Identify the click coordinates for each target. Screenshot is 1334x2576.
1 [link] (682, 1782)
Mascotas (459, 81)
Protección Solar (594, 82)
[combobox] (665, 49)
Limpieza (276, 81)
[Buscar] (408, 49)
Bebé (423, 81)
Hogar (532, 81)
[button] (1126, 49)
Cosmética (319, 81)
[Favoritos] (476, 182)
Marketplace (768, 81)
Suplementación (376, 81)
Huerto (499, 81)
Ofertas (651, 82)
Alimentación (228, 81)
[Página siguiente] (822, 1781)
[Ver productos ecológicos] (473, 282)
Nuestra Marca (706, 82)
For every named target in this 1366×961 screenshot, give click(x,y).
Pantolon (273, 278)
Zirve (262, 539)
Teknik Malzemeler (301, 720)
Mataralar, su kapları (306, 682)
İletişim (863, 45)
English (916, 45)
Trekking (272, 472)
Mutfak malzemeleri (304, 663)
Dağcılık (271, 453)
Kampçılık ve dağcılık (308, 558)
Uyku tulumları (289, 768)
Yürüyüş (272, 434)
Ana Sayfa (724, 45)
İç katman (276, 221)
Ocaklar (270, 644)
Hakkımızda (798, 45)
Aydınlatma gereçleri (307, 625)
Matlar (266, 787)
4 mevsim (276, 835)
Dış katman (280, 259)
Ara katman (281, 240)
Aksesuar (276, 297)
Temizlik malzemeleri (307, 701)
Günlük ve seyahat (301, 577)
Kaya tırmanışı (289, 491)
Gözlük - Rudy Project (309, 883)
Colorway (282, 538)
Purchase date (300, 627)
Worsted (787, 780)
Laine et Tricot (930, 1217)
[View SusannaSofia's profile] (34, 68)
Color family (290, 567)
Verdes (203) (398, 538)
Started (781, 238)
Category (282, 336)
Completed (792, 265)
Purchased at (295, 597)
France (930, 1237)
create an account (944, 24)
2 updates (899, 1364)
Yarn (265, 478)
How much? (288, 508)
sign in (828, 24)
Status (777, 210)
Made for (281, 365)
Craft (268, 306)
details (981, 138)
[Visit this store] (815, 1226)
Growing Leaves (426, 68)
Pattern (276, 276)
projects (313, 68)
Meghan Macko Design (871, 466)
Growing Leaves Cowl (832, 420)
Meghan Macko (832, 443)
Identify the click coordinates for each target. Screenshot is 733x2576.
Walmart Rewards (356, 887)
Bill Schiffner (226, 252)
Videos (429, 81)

........

◆ WORK ITEM:
Nothing beyond the line that contains "İç katman (276, 221)" belongs in the answer; reproduce the entries exactly from their first line through it.

◆ RESULT BELOW:
Identify the click coordinates for each target. Screenshot is 1334x2576.
1 [link] (682, 1782)
Mascotas (459, 81)
Protección Solar (594, 82)
[combobox] (665, 49)
Limpieza (276, 81)
[Buscar] (408, 49)
Bebé (423, 81)
Hogar (532, 81)
[button] (1126, 49)
Cosmética (319, 81)
[Favoritos] (476, 182)
Marketplace (768, 81)
Suplementación (376, 81)
Huerto (499, 81)
Ofertas (651, 82)
Alimentación (228, 81)
[Página siguiente] (822, 1781)
[Ver productos ecológicos] (473, 282)
Nuestra Marca (706, 82)
For every named target in this 1366×961 screenshot, give click(x,y).
Pantolon (273, 278)
Zirve (262, 539)
Teknik Malzemeler (301, 720)
Mataralar, su kapları (306, 682)
İletişim (863, 45)
English (916, 45)
Trekking (272, 472)
Mutfak malzemeleri (304, 663)
Dağcılık (271, 453)
Kampçılık ve dağcılık (308, 558)
Uyku tulumları (289, 768)
Yürüyüş (272, 434)
Ana Sayfa (724, 45)
İç katman (276, 221)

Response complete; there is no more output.